Ollie is the latest in Tencent Robotics X Lab’s robotic innovations. Last November, the lab introduced a four-legged mobile robot named Jamoca, which can walk on Chinese quincuncial piles. This March, Jamoca was joined by its cousin named Max, which highly assembles Boston Dynamic’s Spot. Clearly, Tencent’s robots love backflips.
Tencent Robotics X Lab was established in 2018 dedicated to the research and applied use of cutting-edge robotics technologies, as well as exploring the connection of the virtual and physical worlds, according to the company.
Not all images are worth 16×16 words
Last year when Google researchers proposed Vision Transformer, which has achieved remarkable success in computer vision and challenged the dominance of convolution networks, they argued it’s best to split an image into 16x16 tokens. Recently a team of researchers from Tsinghua University and Huawei said that may not be the case.
In the paper Not All Images are Worth 16x16 Words: Dynamic Vision Transformers with Adaptive Sequence Length, researchers discovered many “easy” images — like an apple or a bird — can be accurately predicted with a number of 4x4 tokens, therefore reducing unnecessary computational costs. They further proposed a Dynamic Vision Transformer (DVT) to automatically configure a proper number of tokens for each input image. Experiments show DVT outperforms other state-of-the-art vision Transformers on ImageNet, CIFAR-10, and CIFAR-100 in computational efficiency, both theoretically and empirically.
Investment News
Didi Autonomous Driving, the Chinese ride-hailing giant’s self-driving subsidiary, will reportedly close a $300 million new round of financing, of which $200 million will be poured by the Guangzhou Automobile Group. The company has accumulated a total of over $1.1 billion in funding and its valuation will exceed startup Pony.ai.

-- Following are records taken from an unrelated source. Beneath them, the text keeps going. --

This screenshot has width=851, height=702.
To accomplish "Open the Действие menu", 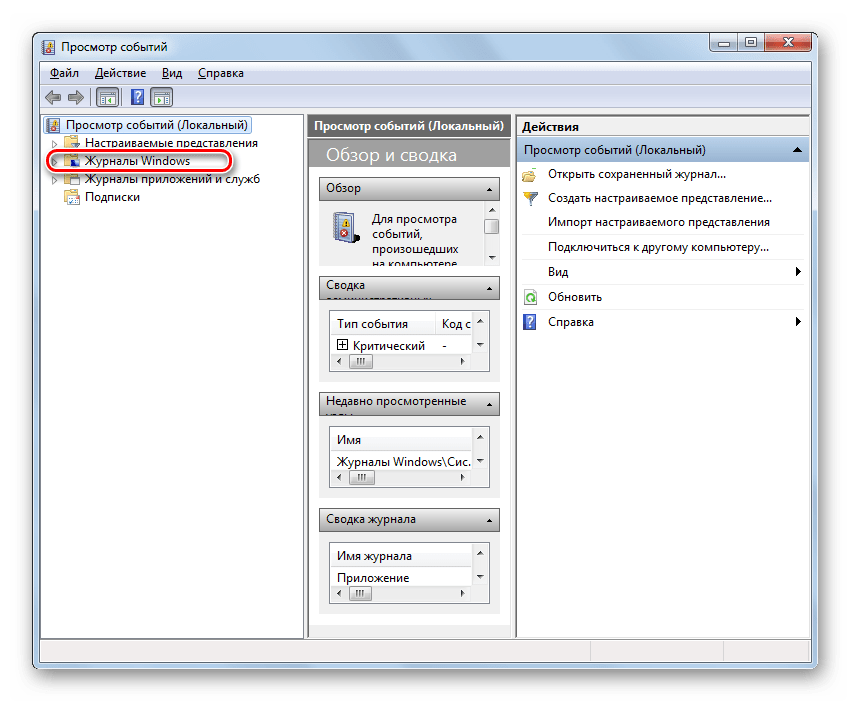I will pos(120,73).
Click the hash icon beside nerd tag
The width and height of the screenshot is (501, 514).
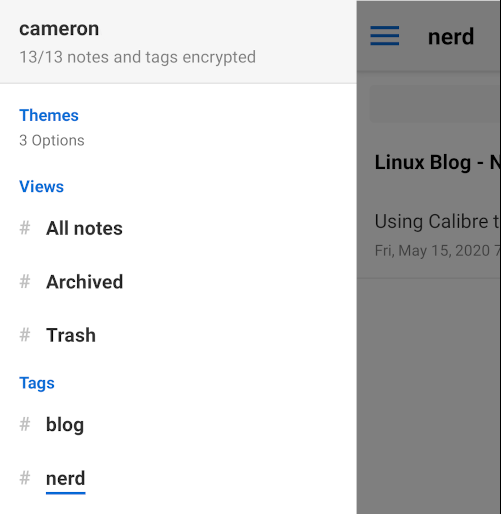25,478
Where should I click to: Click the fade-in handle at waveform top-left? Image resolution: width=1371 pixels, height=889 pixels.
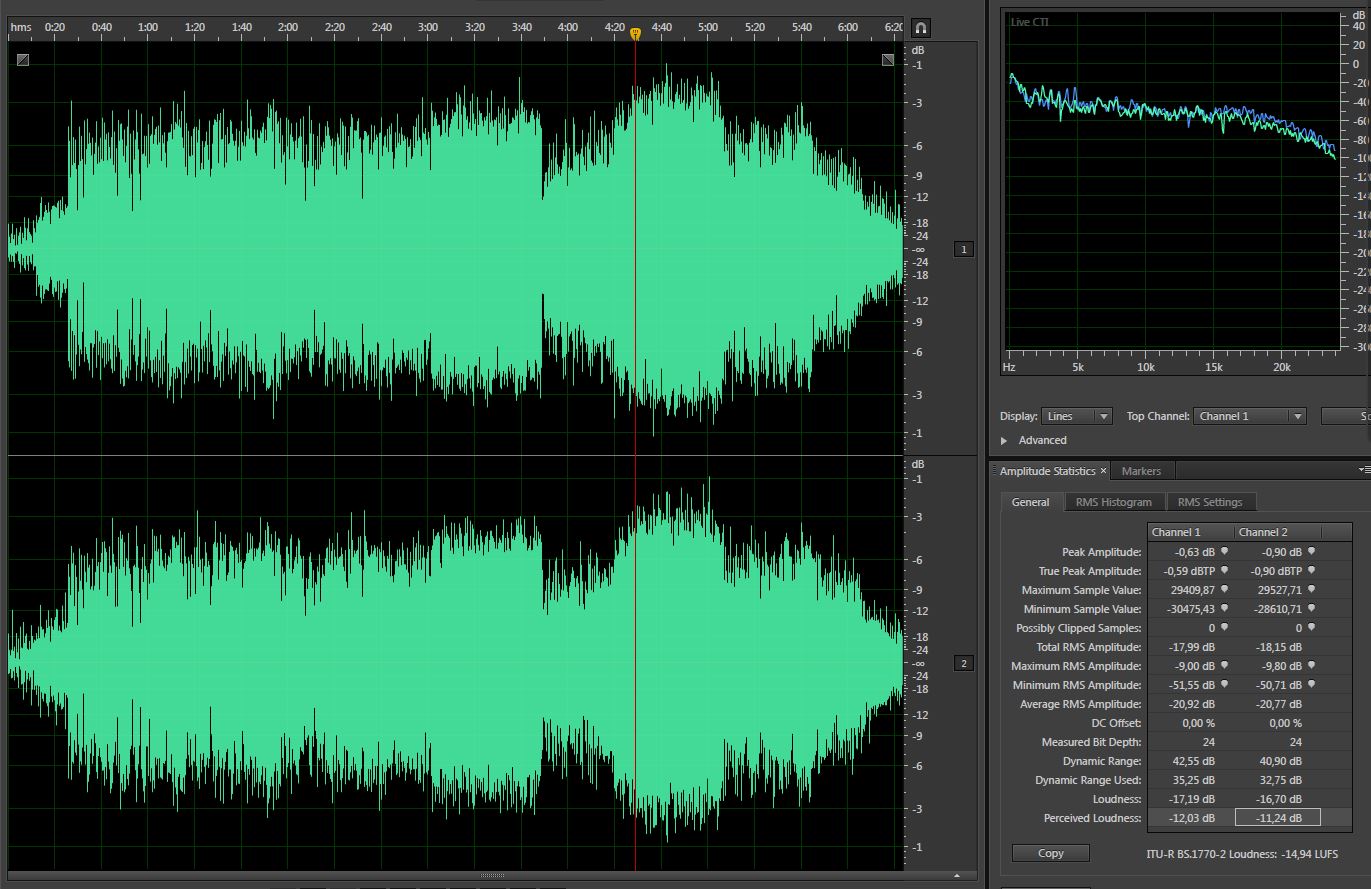point(23,60)
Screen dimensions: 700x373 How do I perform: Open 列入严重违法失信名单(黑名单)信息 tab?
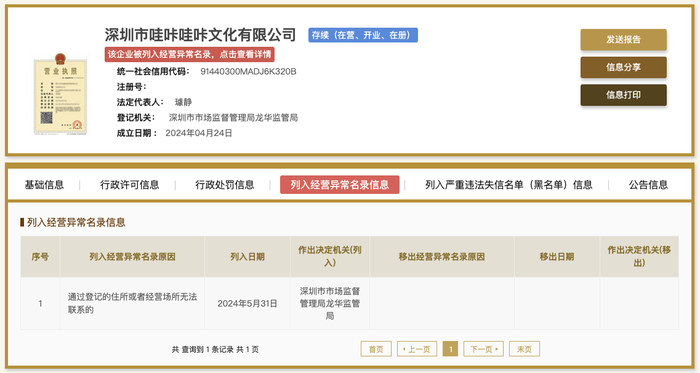pyautogui.click(x=508, y=185)
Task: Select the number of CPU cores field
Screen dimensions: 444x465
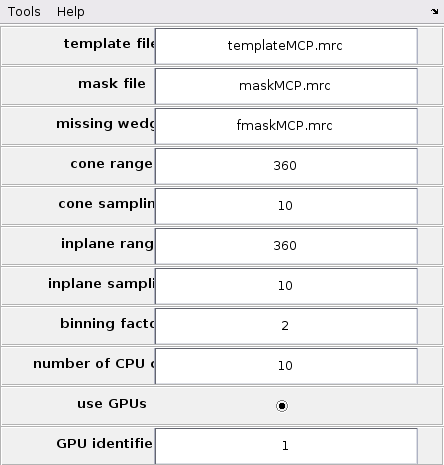Action: click(x=286, y=366)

Zongmu Technology, a Chinese autonomous driving startup, has raised $190 million in its Series D round of funding. The startup has a dazzling list of investors, including Hubei Xiaomi Changjiang Industrial Fund, Fosun Capital Group, Qualcomm Ventures, and Denso Corp. Founded in 2013, Zongmu provides low-cost advanced driving assistance systems (ADAS) and autonomous valet parking solutions for OEMs. This March, Xiaomi announced its initiative to launch an electric car business with a $10 billion investment.

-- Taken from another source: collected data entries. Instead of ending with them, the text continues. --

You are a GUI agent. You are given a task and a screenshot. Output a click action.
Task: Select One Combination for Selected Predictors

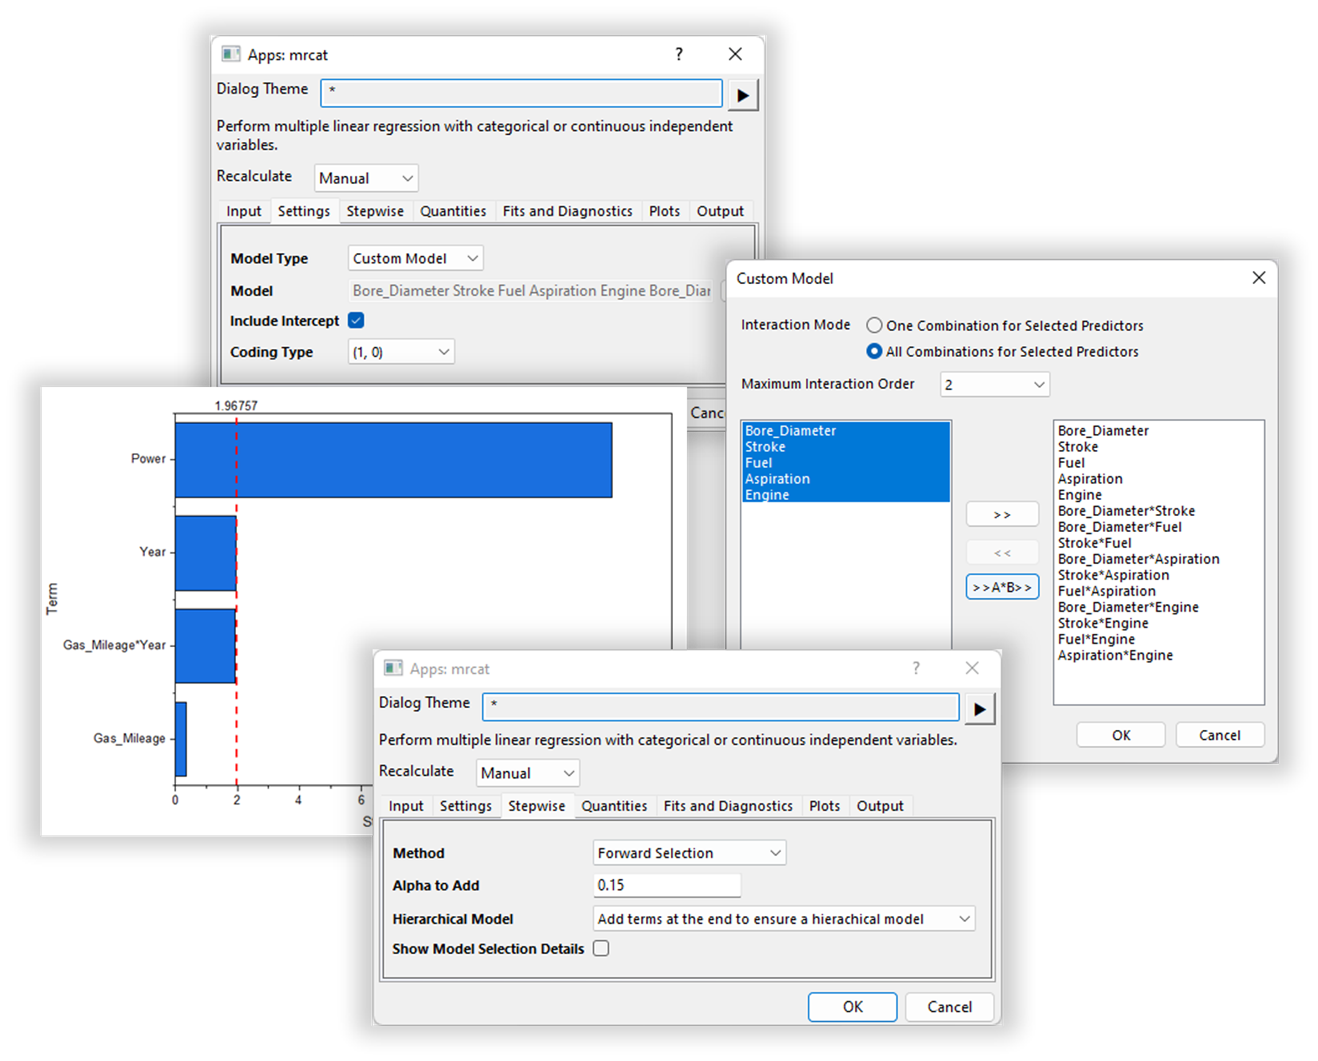point(875,326)
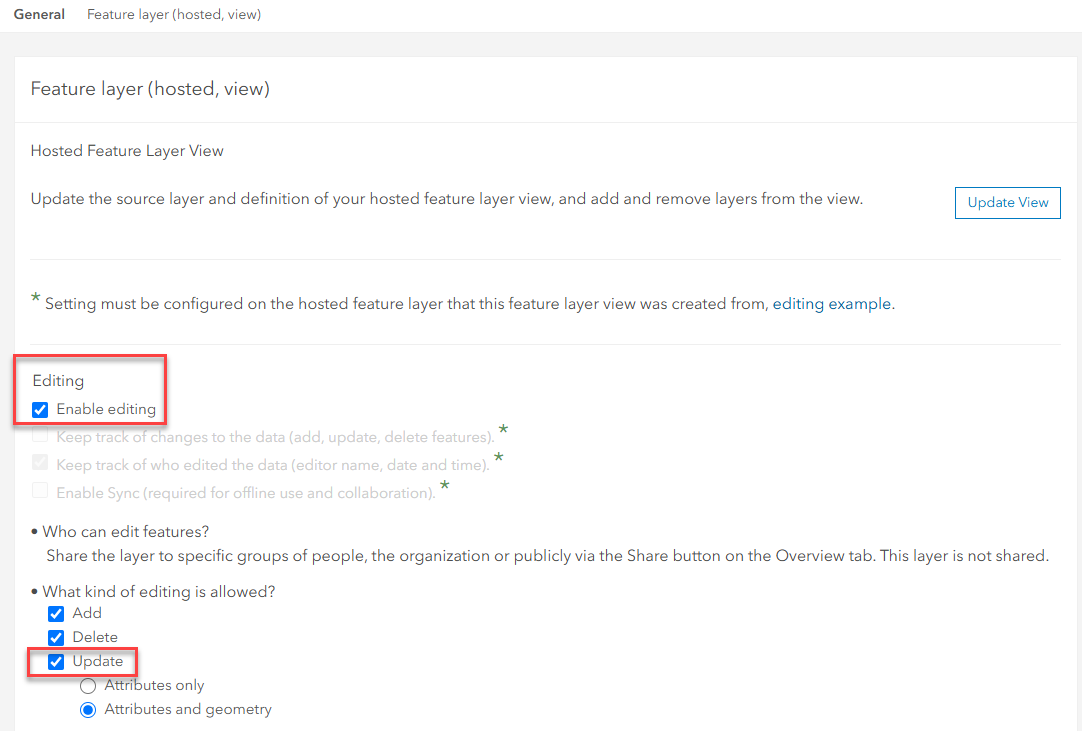Screen dimensions: 1082x731
Task: Open the editing example link
Action: click(x=831, y=304)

Horizon Robotics, a Chinese AI chip unicorn, is mulling a U.S. initial public offering to raise up to $1 billion, Bloomberg reports. Founded by the former lead of Baidu Institute of Deep Learning Kai Yu in 2015, Horizon Robotics has been developing chips to power next-generation smart vehicles. The company is seen as potentially China's equivalent of NVIDIA or Mobileye.